An ophthalmologist is a physician who specializes in the care and treatment of the eye. The ophthalmologist provides a full spectrum of eye care including vision testing, prescribing eyeglasses, diagnosis and treatment of eye disease, and surgery. An ophthalmologist may be a medical doctor (M.D.) or doctor of osteopathy (D.O.). Ophthalmologists use specialized tools and instruments in the diagnosis and treatment of the eye.

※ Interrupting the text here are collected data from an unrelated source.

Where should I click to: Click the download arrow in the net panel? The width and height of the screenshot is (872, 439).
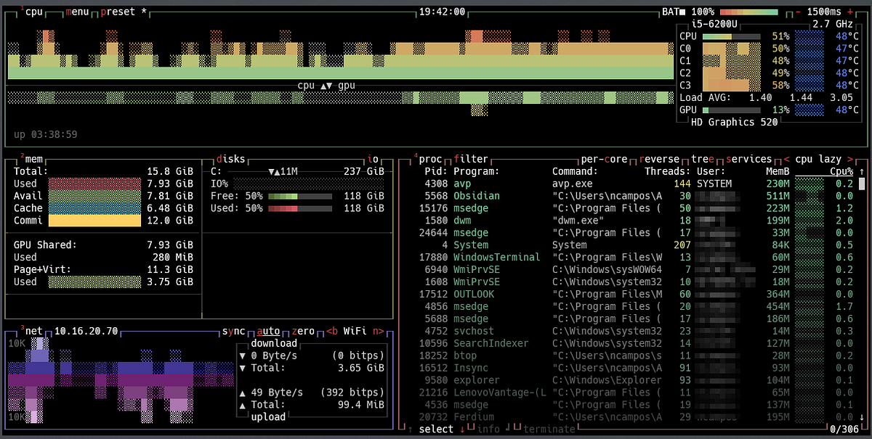coord(241,356)
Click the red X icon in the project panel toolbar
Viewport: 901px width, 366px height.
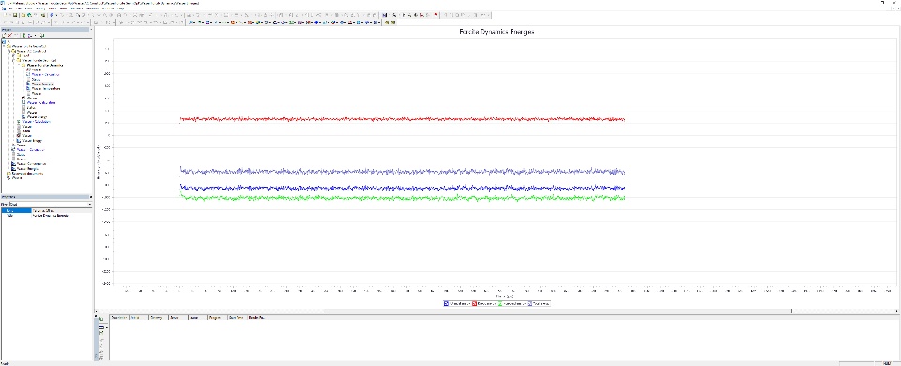tap(9, 36)
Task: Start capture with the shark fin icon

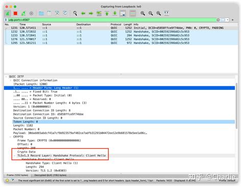Action: click(8, 13)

The ophthalmoscope is one of the primary instruments used by the ophthalmologist. It is a hand-held device used to examine the interior of the eye. Using a light source, either included in the device or worn on a head band-by the examiner, a concave mirror reflects the light into the eye. The examiner looks through an aperture and is able to view the eye at a variety of magnifications and depths by using a rotating disc of lenses. The ophthalmoscope helps examine the cornea, aqueous, lens, vitreous and the retina. It is also a common tool used by physicians.
The retinoscope is a useful tool when working with children or patients with limited ability to communicate. It is a hand-held tool that the examiner uses to shine a beam of light focused directly on the retina. By moving the light vertically and horizontally the examiner observes the movement of the retina. Different lenses are placed in front of the eye until the movement stops.This information helps determine the lens power that provides the retina a clearly defined image.
The ophthalmologist frequently uses the results of the retinoscopy test as a starting point for the phoropter testing. The phoropter is generally used in conjunction with an eye chart. The chart contains random letters with each line becoming increasingly smaller. The phoropter is a fairly large device that has three rotating disks that contain a variety of lenses as well as colored filters. The patient looks through the machine while the examiner changes the lenses. The patient looks at the chart and is then asked, which choice is better.
Eye charts help measure visual acuity, or how well you see in the distance. The Snellen eye chart is the most commonly used. It has 1 rows of random capital letters. The row top has one letter and the following rows get progressively smaller.
Various versions of the eye chart are available for children or patients who do not know the alphabet. A Tumbling E chart uses the capital letter E facing various directions. The patient is asked if the "E" is facing up, down, right or left.